La base de données consacrée au clergé victime compte
25 000 noms, parmi lesquels seulement 440 hiérarques. En tout, le nombre
de ceux qui ont souffert pour leur foi de la main des athées est évalué par les
enquêteurs à un demi-million.
Les « gens d’église » constituaient l’un des
courants principaux de réprimés, aussi bien sous Lénine que sous Staline. Et je
ne parle pas de violence symbolique, de persécution sale et incessante, de
calomnie, d’offenses auxquelles les croyants étaient soumis, grâce à l’activité
de « l’Union des militants sans Dieu » et de ses feuilles de choux du
genre « le mécréant à la presse ». Je ne parle même pas de la
profanation de la culture russe et des objets de vénération populaires, les
campagnes d’ouverture des reliques, les « octobrines » délirantes et
les « Pâques rouges » qui, sous Khroutchev, célébraient les églises
fermées avec les minables petites danses
des komsomols et les absurdes traités sur « l’inexistence de Jésus
Christ », que Sokolovski répète aujourd’hui.
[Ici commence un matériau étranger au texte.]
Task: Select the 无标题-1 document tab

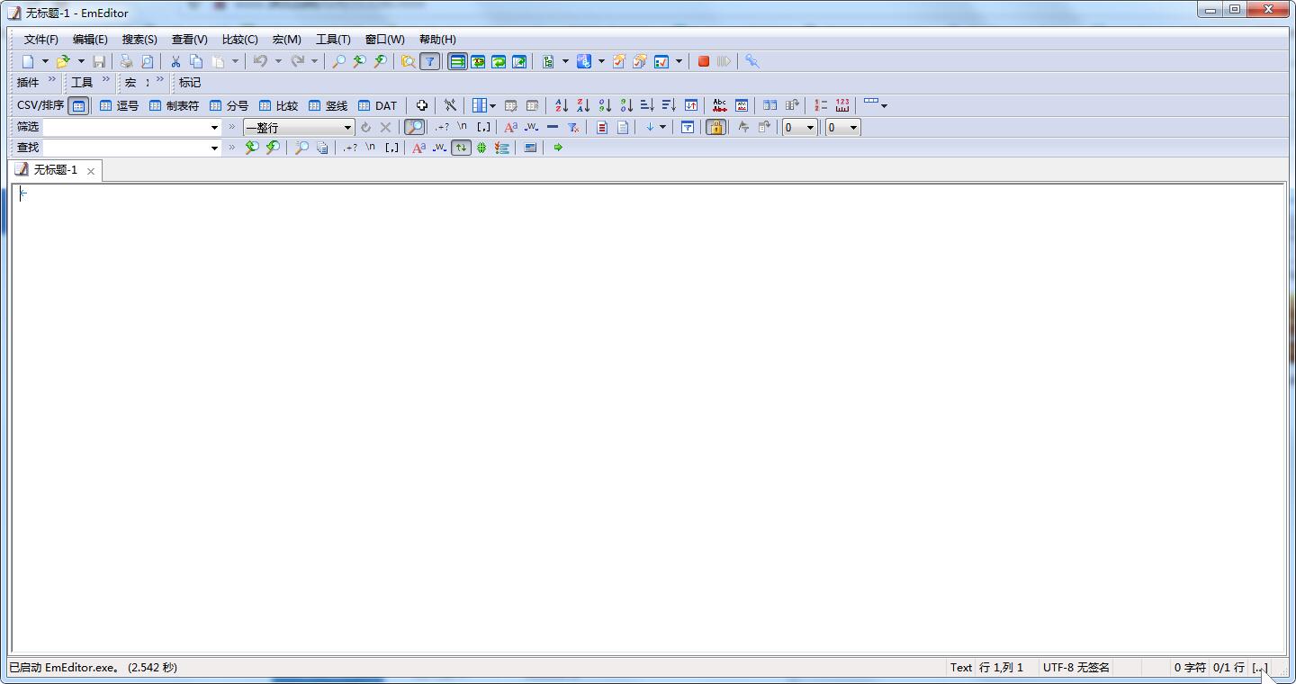Action: point(54,170)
Tout cela, ce sont les athées qui nous l’ont fait, à nous,
chrétiens. Oui, oui, et en un sens bien connu vous personnellement, monsieur
Pozner, membre du Parti Communiste depuis 1967. Et qu’allons-nous faire de tout
cela maintenant ?
Il y aurait une sorte de véritable logique à ce que les croyants qui
ont retrouvé la Russie interdissent l’athéisme en tant que vision du monde et
pratique politique criminelles, comparable, mettons, au nazisme. Pour que le camp des Solovki, notre Treblinka,
devienne un lieu de vénération internationale, et le Polygone de Boutovo, notre
Dachau, un objet de souvenir et de douleur international. A ce que toute minimisation
et toute négation de la terreur athée contre les orthodoxes soient punies par
la loi, et que celui qui fait preuve d’une telle vision du monde soit considéré
comme directement responsable des malheurs qui se sont abattus sur notre terre
si souvent martyrisée au cours du dernier siècle.
Nous ne l’exigeons pas pour deux raisons qui s’appellent
la Justice et la Miséricorde. Pour le dire autrement sous une forme connue de
l’homme moderne, des idées purement chrétiennes.
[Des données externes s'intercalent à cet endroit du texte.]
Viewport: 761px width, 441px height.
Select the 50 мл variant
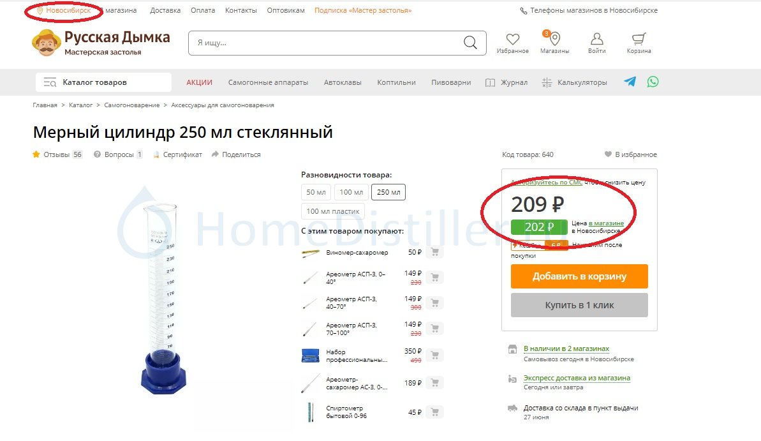pos(316,192)
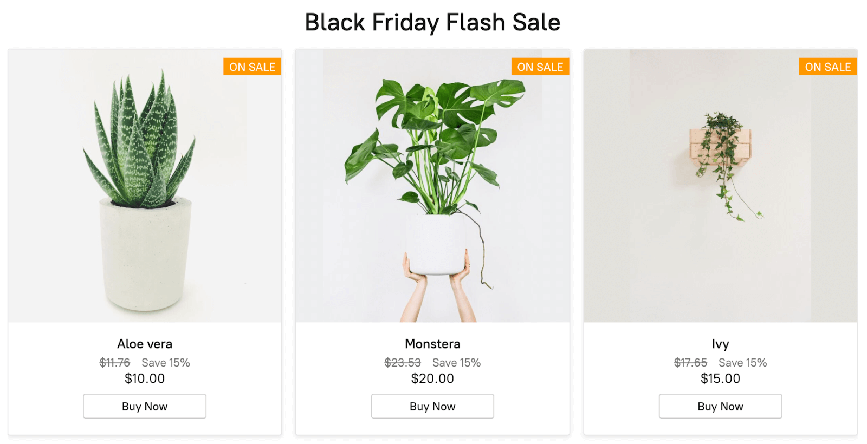Open the Aloe vera product name link

[x=144, y=344]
C’est la Justice qui exige de nous de reprocher à un
homme seulement ses péchés individuels, ce qu’il a commis lui-même, et non les
crimes de ses coreligionnaires, de ceux qui pensent comme lui ou qui appartiennent
à la même tribu, ou encore à la même famille. Le monde antique préchrétien ne
connaissait pas de telles idées, même dans les plus développées des sociétés
antiques régnait l’idée de la responsabilité collective. Et c’est seulement la
foi en ce que tout péché « collectif » a été racheté par le Christ
qui a ouvert la voie à la relation personnelle à tout être déchu.
C’est la Miséricorde qui nous demande de couvrir de
notre amour ce qui a été commis contre nous dans le passé et même dans le
présent. C’est elle qui nous demande, parfois, de ne même pas attendre pour
pardonner que le pécheur en fasse la requête, en dépit de son entêtement.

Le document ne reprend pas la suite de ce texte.